By Matt Schudel
Washington Post Staff Writer
Thursday, March 23, 2006
Leon Daniel, 74, a colorful United Press International reporter who spent three decades covering many of the world's hot spots, died March 19 at a hospital in Glen Ellyn, Ill., from a blood clot in his lung, five days after a heart procedure.
A former Marine who spent 36 years with the wire service, Mr. Daniel reported on the civil rights movement in the South, rebel movements in Afghanistan and the Dominican Republic, and the Gulf War in Kuwait.
He first reported from Vietnam in 1966 and was one of the few Western reporters to remain in the country after the fall of Saigon on April 30, 1975. In one dispatch, he described the eerie scene after U.S. forces had fled:
"As darkness fell, we watched ammunition dumps exploding in the distance and tracer bullets leaping into the flare-lit sky . . .
"So we ventured out into the street, grinning at the Communist troops we'd only seen before on battlefields. We were relieved when some of them grinned back.
"In the days that followed, we walked the streets freely, observing the curious peace.
"Most of the beggars and a few of the hookers returned to Tu Do, but the Viet Cong flags hanging from the shuttered bars convinced me the street would never be the same."
After several weeks, Mr.
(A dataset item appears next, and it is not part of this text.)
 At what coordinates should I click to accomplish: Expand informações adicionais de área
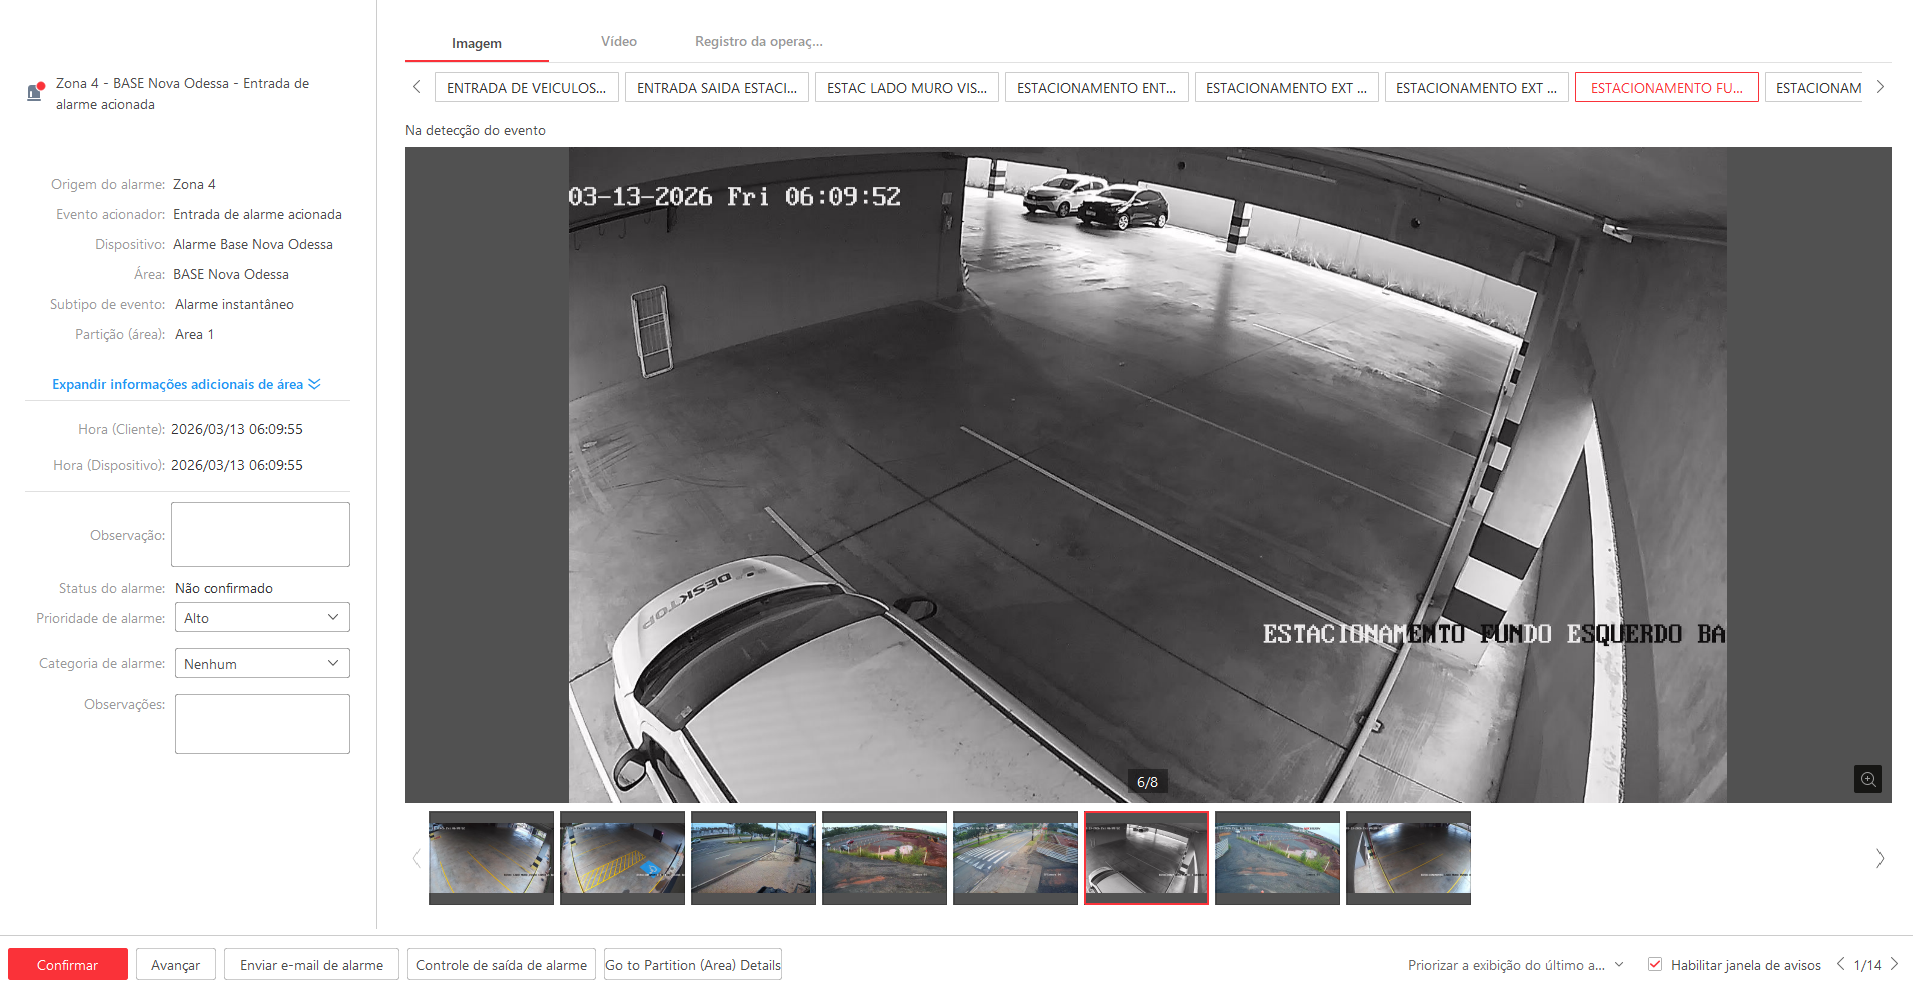186,384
Daniel was expelled from the country by Vietnam's new Communist rulers. He had been declared persona non grata in Thailand in 1972 and ordered out of the country for articles he wrote about the Thai military.
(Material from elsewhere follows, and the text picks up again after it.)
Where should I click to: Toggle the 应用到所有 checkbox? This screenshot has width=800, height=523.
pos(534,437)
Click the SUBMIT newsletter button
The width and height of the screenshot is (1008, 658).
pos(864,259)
"Leon was one of the most knowledgeable and boldest reporters in Vietnam," war correspondent Peter Arnett told the Associated Press. "He was also among the most amiable of men."
After being based in Hong Kong and London, Mr. Daniel came to Washington in 1980 as a roving national reporter. As chief correspondent for UPI in 1990 and 1991, he directed coverage of the Gulf War.
In a tense exchange with a U.S. Army major, Mr. Daniel protested that reporters were being kept from the battlefield and demanded, "Where the hell are all the bodies?"
"What bodies?" the major replied.
Reporters learned later that many Iraqi victims were buried in trenches that had been bulldozed over.
Mr. Daniel was born in Etowah, Tenn. He enlisted in the Marines at 19 and served in the Korean War, where he received a severe ankle wound. He attended the University of Tennessee before going to work for the Knoxville Journal.
He joined UPI in 1956 and, in the early 1960s, roamed the South reporting on the civil rights movement, which he considered the most important work he ever did.
In 1961, while covering a Cuban exile brigade intent on overthrowing Fidel Castro, he jumped out of an airplane in Florida, reinjuring his ankle. He limped for the rest of his life.
In 1977, while on vacation in Tennessee, Mr. Daniel received a tip that James Earl Ray, the assassin of the Rev. Martin Luther King Jr., had escaped from prison. His coverage of the short-lived escape made front pages across the country.
Late in his career, he described life at the wire service: "UPI was always outmanned, but never outgunned. We were the scrabblers, the anglers, the hunchers, the hagglers."
He retired in 1997 and settled in Charlottesville before moving last year to Illinois.
After years of imbibing what he called "loudmouth soup," Mr. Daniel spent the last 20 years of his life in Alcoholics Anonymous.
His marriage to Carobel Calhoun Daniel ended in divorce.
Survivors include his companion of 10 years, Judith Paterson of Glen Ellyn; a daughter, Dr. Lillian Daniel of Glen Ellyn; and two grandchildren.